WHAT TO WORK ON
Lines below that include "International" are the answer; copy each one.
****************************************
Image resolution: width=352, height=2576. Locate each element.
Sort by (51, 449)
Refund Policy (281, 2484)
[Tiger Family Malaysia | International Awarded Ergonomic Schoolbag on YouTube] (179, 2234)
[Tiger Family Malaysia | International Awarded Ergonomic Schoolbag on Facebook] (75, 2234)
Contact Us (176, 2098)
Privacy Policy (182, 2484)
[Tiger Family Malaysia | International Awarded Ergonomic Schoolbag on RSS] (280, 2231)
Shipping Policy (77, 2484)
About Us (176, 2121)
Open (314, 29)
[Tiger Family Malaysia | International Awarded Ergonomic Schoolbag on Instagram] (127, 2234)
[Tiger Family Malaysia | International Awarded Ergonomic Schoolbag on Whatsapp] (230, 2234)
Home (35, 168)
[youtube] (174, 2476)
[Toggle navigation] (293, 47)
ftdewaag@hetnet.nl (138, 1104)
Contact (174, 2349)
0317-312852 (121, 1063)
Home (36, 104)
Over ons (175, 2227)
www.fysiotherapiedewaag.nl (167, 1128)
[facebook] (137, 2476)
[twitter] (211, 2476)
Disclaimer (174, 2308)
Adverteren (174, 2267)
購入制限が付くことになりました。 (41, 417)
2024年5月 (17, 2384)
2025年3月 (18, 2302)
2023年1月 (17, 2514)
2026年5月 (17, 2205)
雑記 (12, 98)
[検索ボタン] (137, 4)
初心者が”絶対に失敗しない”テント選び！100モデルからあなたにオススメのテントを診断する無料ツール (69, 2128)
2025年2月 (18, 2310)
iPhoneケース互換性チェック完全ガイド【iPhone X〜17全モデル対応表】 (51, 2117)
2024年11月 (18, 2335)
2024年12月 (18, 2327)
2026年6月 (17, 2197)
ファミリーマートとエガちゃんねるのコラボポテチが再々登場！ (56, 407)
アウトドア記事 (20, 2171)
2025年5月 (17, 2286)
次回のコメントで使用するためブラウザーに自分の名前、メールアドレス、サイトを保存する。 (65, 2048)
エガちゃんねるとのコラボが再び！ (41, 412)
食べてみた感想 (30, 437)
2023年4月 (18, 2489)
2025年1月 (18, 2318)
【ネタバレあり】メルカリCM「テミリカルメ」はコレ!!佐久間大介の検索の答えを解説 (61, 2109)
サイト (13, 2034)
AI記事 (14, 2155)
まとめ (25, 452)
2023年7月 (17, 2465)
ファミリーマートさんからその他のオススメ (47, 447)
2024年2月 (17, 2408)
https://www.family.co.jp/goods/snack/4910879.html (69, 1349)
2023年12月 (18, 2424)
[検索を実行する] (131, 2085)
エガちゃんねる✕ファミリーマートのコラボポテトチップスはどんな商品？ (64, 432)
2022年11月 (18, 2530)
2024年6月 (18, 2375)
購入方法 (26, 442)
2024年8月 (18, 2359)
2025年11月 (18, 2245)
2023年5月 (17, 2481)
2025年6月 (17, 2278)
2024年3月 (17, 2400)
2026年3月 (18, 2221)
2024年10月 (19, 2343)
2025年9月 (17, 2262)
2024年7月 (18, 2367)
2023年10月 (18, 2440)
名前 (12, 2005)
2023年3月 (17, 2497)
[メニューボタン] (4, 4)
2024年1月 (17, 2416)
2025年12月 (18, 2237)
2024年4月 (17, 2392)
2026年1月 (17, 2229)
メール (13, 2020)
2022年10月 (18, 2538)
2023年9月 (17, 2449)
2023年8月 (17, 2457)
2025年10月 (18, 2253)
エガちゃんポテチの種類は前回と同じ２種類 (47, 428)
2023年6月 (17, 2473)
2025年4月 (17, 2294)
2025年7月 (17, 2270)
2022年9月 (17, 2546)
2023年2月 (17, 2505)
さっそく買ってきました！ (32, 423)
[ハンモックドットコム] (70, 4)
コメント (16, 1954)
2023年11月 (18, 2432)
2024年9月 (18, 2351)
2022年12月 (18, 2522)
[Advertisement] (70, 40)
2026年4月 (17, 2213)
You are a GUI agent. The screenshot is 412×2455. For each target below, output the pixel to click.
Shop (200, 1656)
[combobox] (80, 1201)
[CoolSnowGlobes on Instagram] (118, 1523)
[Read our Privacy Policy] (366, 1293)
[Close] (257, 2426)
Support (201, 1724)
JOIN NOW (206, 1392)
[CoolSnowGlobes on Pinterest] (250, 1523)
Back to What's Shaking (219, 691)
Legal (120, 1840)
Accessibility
****************************************
TASK RESULT
[Tiger Family Malaysia | International Awarded Ergonomic Schoolbag on YouTube] (179, 2234)
[Tiger Family Malaysia | International Awarded Ergonomic Schoolbag on Facebook] (75, 2234)
[Tiger Family Malaysia | International Awarded Ergonomic Schoolbag on RSS] (280, 2231)
[Tiger Family Malaysia | International Awarded Ergonomic Schoolbag on Instagram] (127, 2234)
[Tiger Family Malaysia | International Awarded Ergonomic Schoolbag on Whatsapp] (230, 2234)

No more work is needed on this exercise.